Glad you speak for all of us - I have a RTX 3080 and don't want a 24v power hog .
Yes I will accept your point for a 4090 and TI variant - but a RTX 4080 is meant to be reasonable purchase - kids don't want parents screaming about power bills etc . This is just a ARMS race for bragging rights . Surely with better FAB 5mm or whatever and design - we should be having parity.
TBF the 600w may be a very rare peak for a 4080 and it will probably be around 500w
 
Glad you speak for all of us - I have a RTX 3080 and don't want a 24v power hog .
Yes I will accept your point for a 4090 and TI variant - but a RTX 4080 is meant to be reasonable purchase - kids don't want parents screaming about power bills etc . This is just a ARMS race for bragging rights . Surely with better FAB 5mm or whatever and design - we should be having parity.

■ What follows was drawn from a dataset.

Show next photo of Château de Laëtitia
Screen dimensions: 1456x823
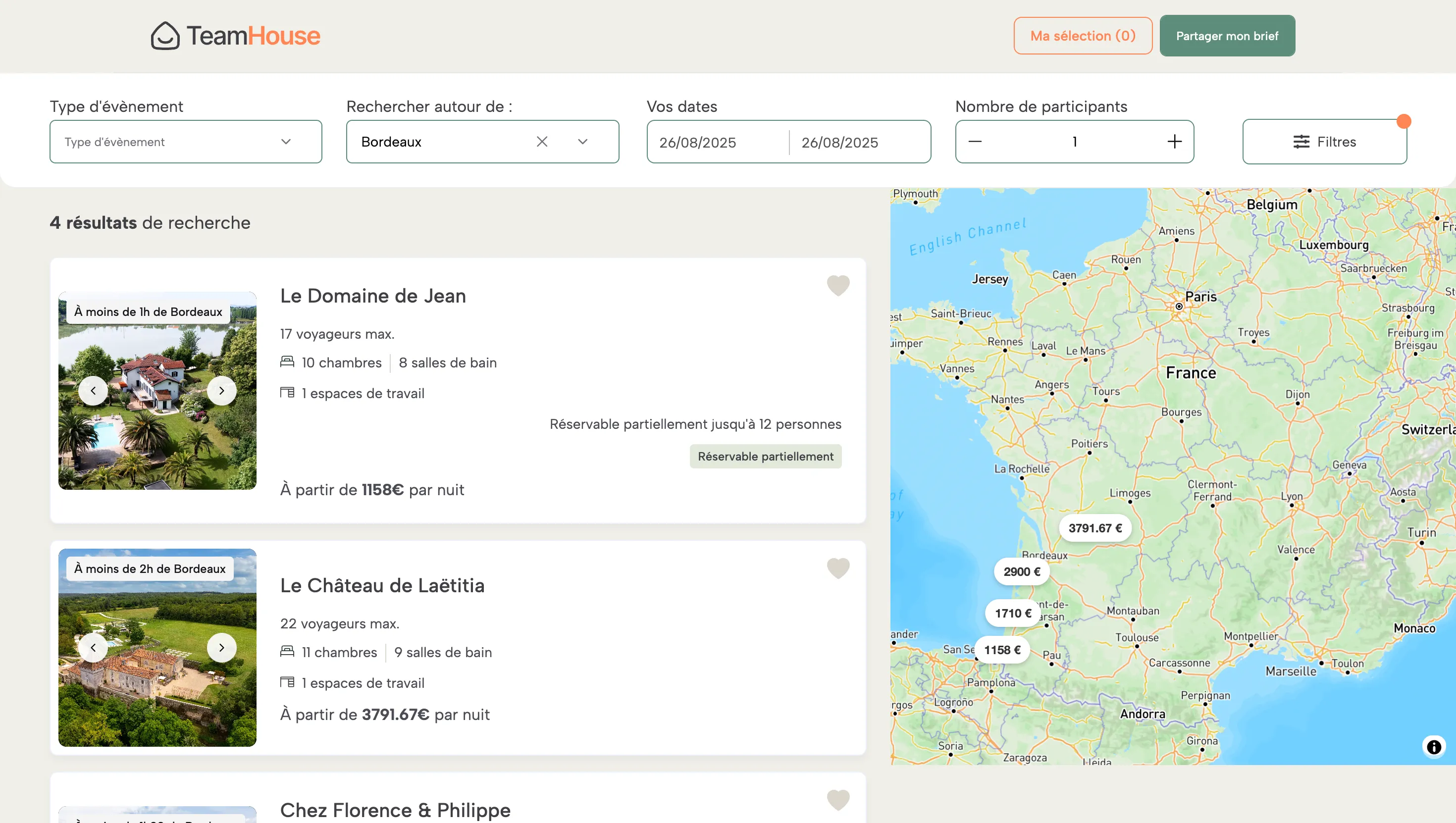(221, 648)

TBF the 600w may be a very rare peak for a 4080 and it will probably be around 500w
Maybe the reference card but lets see what the board partners do. With the increased power consumption and price it doesn't really feel like we're getting a new generation of cards. Performance per Watt is suppose to increase and the old "dollars per FPS" metric should go down. We are getting neither of those. It seems like lazy development. We're getting absurdly power hungry cards and they aren't even going to be priced at the enthusiast level. If rumors are true we're going to have $1500 4080's.

These prices are stupid and these power consumption numbers are stupid. Let's hope AMD has something reasonable. Oddly enough, it might be intel that saves us. I say many people complaining that intel is only making "mid ranged cards". Compared to what, cards that even enthusiasts have a hard time affording? It doesn't matter who has the best card if you don't own it.

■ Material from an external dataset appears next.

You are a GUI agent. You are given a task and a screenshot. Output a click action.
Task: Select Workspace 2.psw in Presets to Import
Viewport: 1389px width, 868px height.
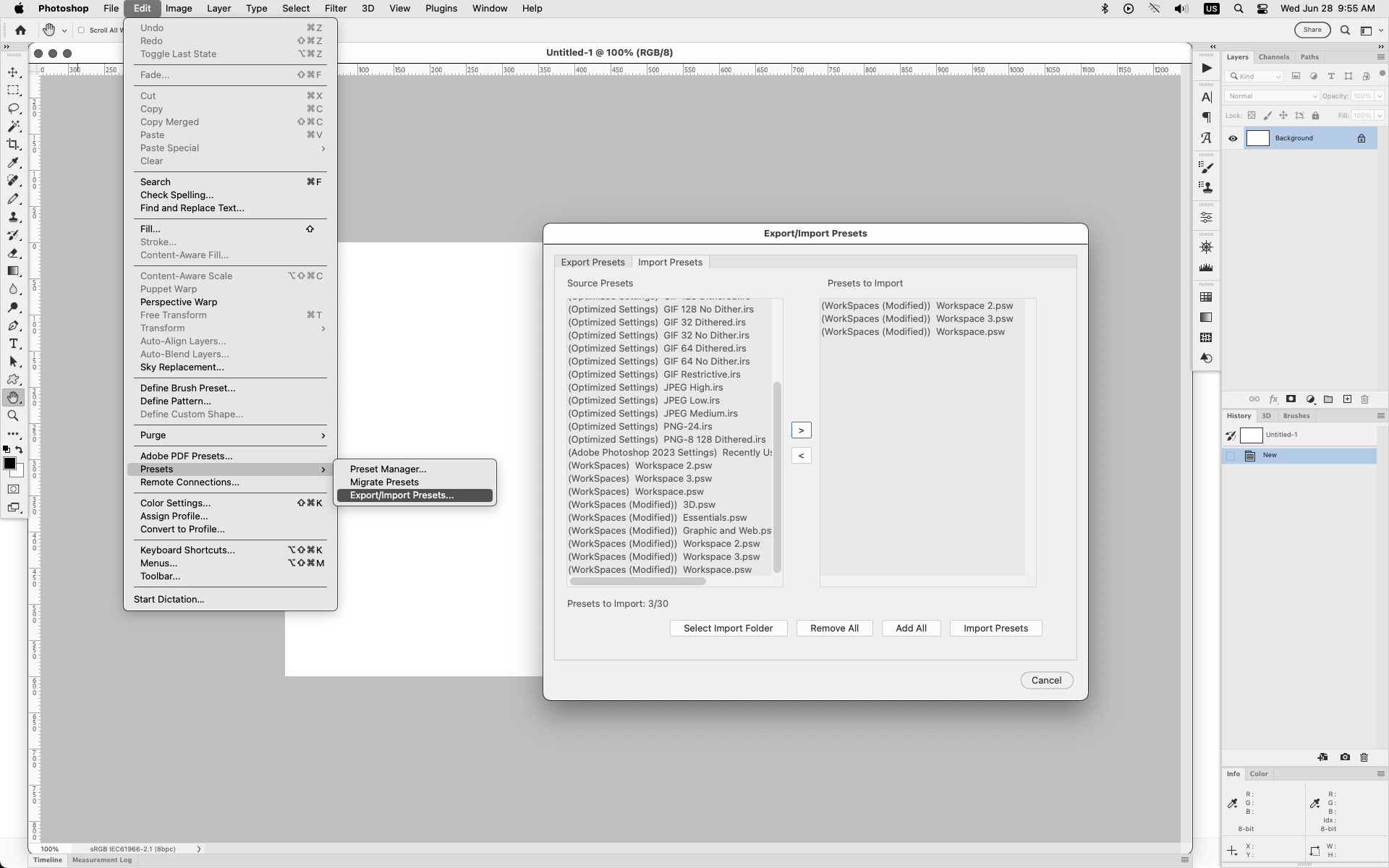click(x=917, y=306)
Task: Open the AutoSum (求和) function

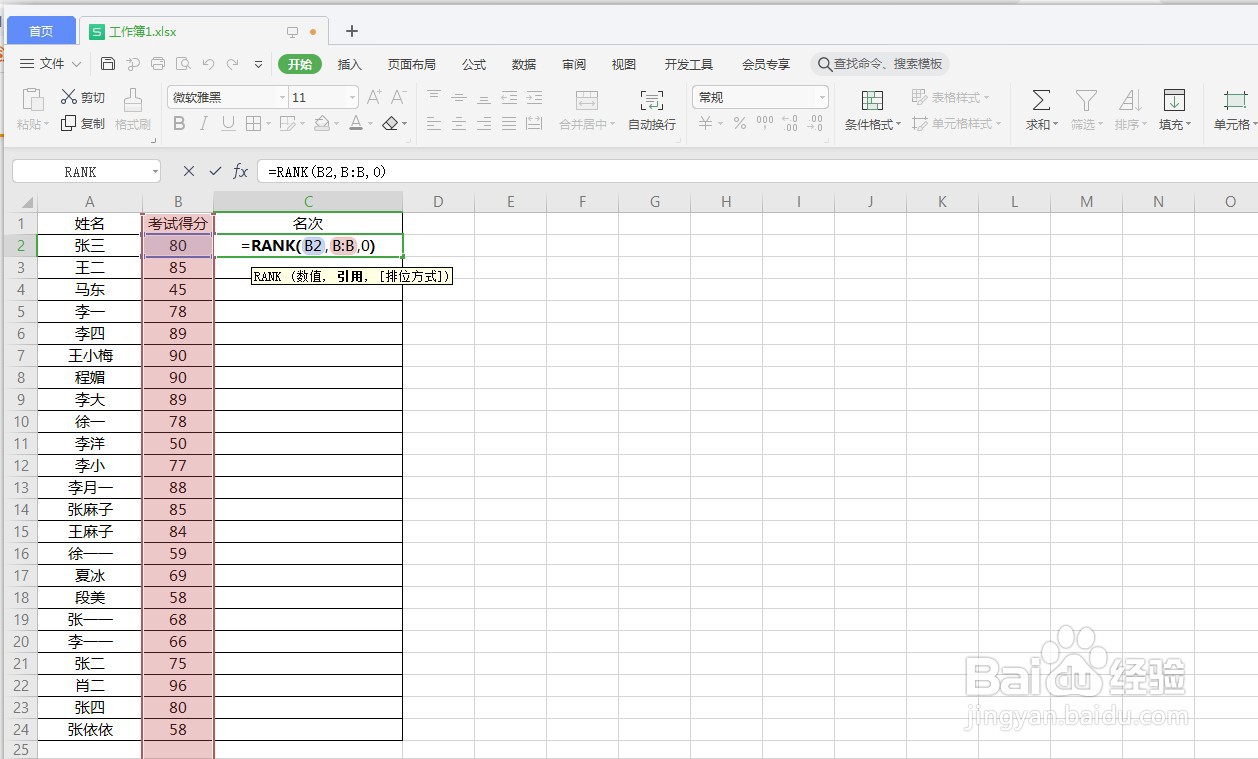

I like to think that I'm decently successful and can certainly afford one but look at the prices as outrageous and very poor value. Only way I'd buy a new card in this market is if my 1070ti dies and I have no other choice.
 
I just checked idled wattage for RTX 3080 and it's seems around 30/40 watts - apparently can be quite variable .

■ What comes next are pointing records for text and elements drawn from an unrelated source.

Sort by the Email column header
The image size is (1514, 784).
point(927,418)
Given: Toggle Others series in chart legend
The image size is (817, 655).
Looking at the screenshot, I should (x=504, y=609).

If this carries on - you will need a small GPU to handle low demand - like my web use now .

As for solar panels - I was thinking about them the other day - the costs are not that much - probably a lot more for a battery system .- maybe a small system costs the opening market price of a RTX 4090 ( This is ACTUALLY true ) ie some solar panels and inverter installed
Well when I eventually get a electric car - it will make more sense - depends on how much power you use in the day - My wife likes it warm - currently on a mission to improve insulation etc - glazing . Plus repainting - not sure if will do gables - or get Pros for them .
Plus Doomsday preppers and all that - being able to continue if grid goes down - my gas bottle water heating actually needs a small amount of power to work ( kind of defeats non-reliance on electricity ).
Plus think battery tech will continue to improve and cheapen - some people already reuse old Nissan Leaf batteries for that lakeside cabin off the grid.

Even in my travels in developing countries in the 80s/90s a lot of tribal huts etc ran of 12 or pref 24 volt car batteries -Probably generators more common now - Ha that reminds me off those RVs in National Parks - or desert campsites with no power (USA) - and how it annoyed other campers them running their generators in nature ( especially at night- sounds of the whippoorwill and coyotes and all that )- I didn't get it -most of them had huge battery packs and some solar panels along their roofs - maybe they needed to for stupidly big fridges and NVidia GPUs
 
Time to move to Stadia and similar services. To buy and own a GPU has become an absurd process. No way for me to have a 600W card in my case. Just stupid and insane.
That's actually not too far fetched....maybe this is actually by design and thats what they're pushing for is pushing people to Stadia and other flavors of cloud gaming.